● **What is needed**
List each line of the records below that contains the word "Example".

### Input for this task ###

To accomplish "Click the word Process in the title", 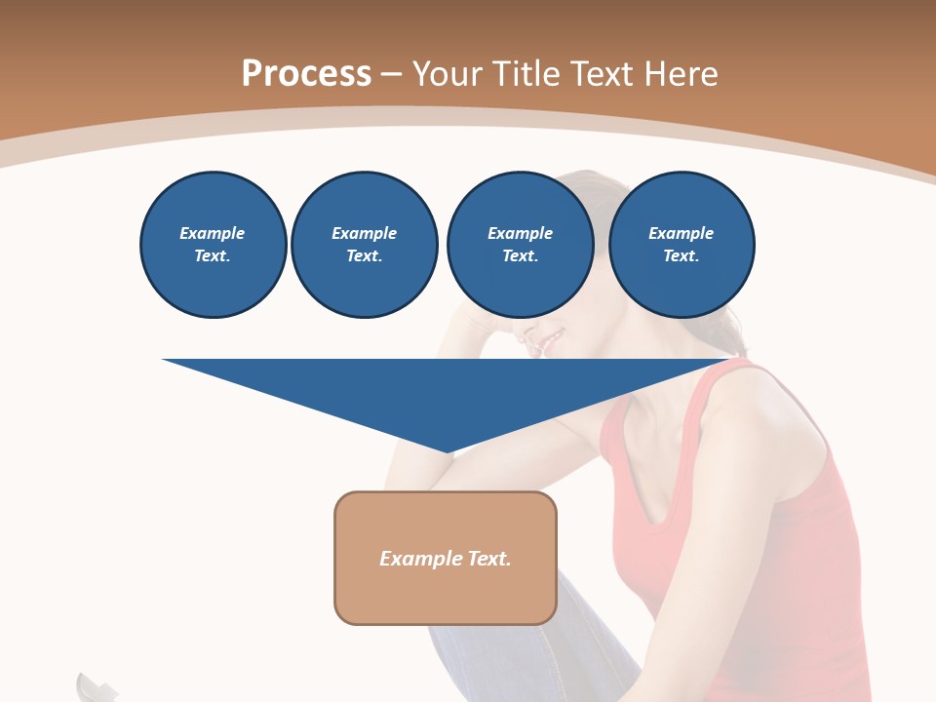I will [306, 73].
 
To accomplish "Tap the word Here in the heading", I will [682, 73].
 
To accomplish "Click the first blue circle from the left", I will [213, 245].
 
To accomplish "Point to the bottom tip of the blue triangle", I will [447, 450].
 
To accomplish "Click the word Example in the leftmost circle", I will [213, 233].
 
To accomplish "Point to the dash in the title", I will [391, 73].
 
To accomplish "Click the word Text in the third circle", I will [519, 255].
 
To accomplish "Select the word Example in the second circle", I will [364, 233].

###
### Input for this task ###

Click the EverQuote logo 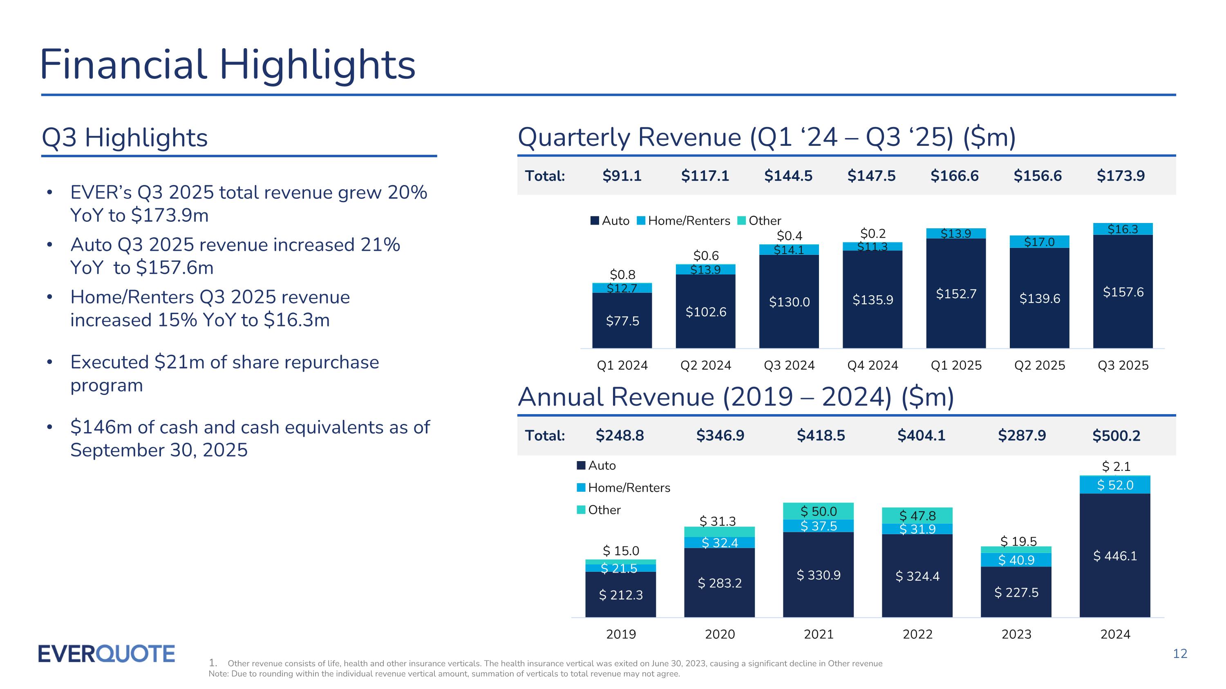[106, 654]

###
### Input for this task ###

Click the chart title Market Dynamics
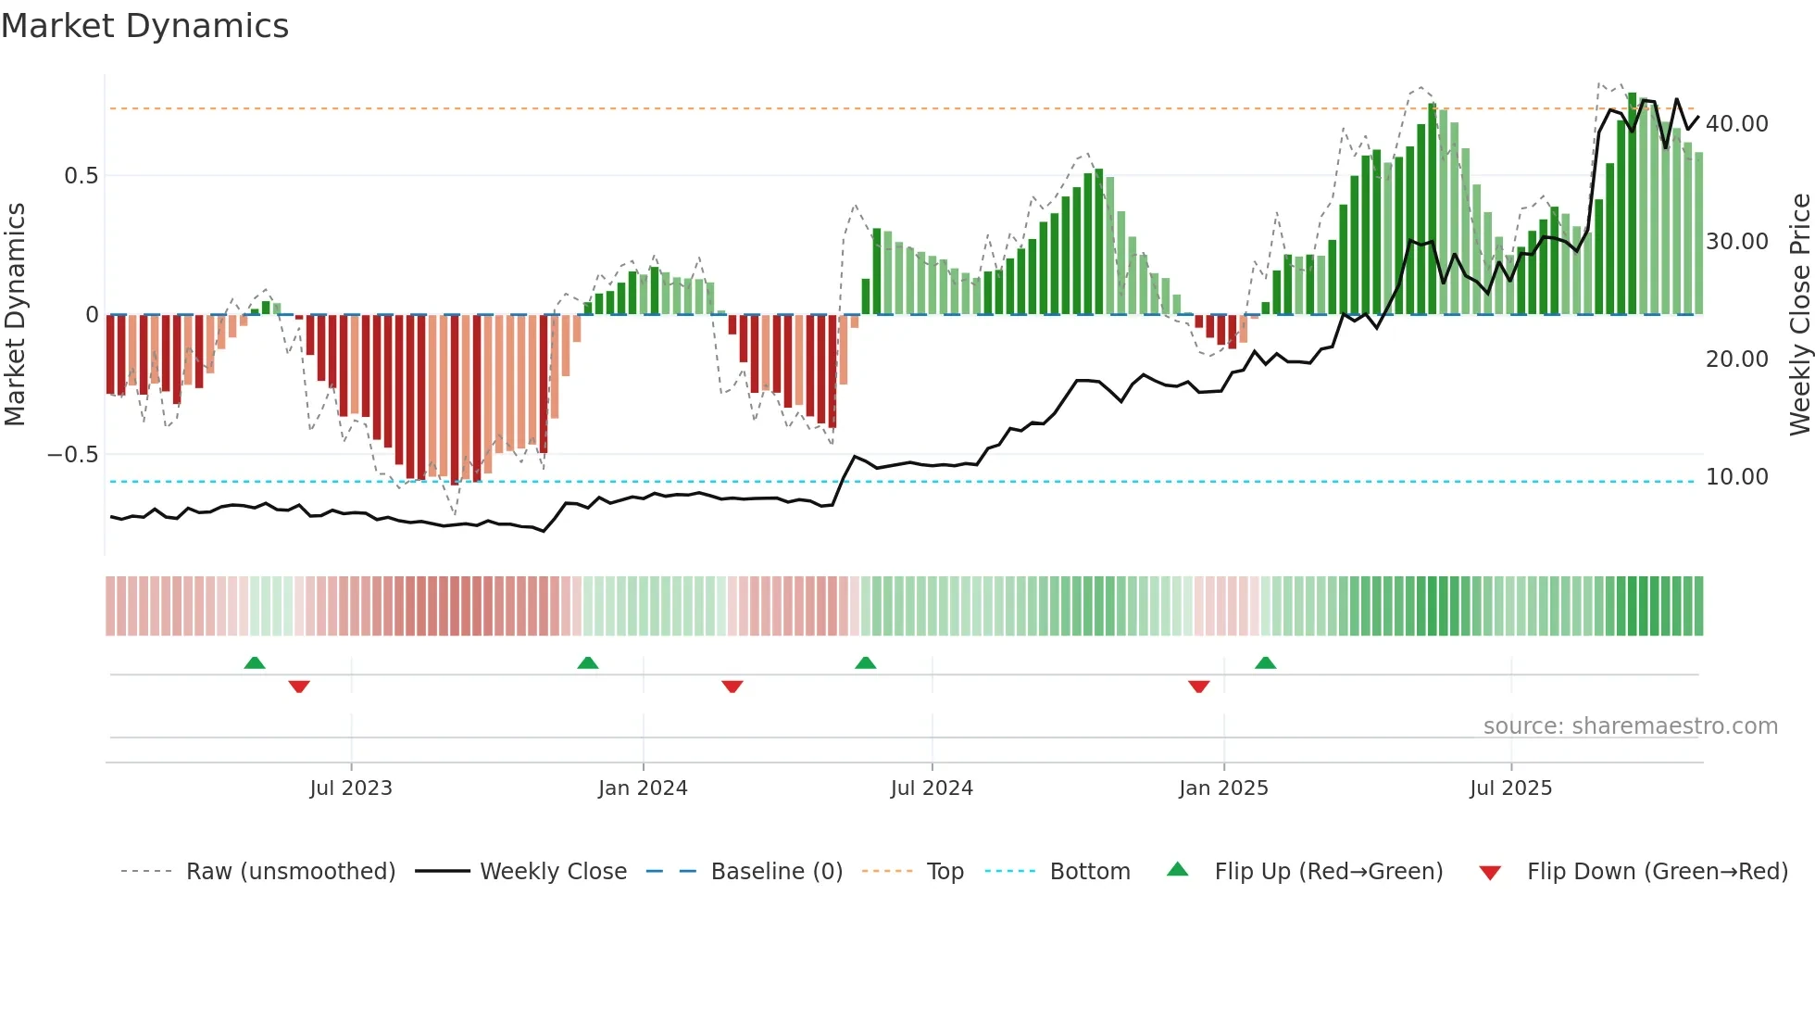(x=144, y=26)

###

● **Response below**
To accomplish "Click the word Example in the leftmost circle", I will [213, 233].
To accomplish "Select the word Example in the second circle", I will [364, 233].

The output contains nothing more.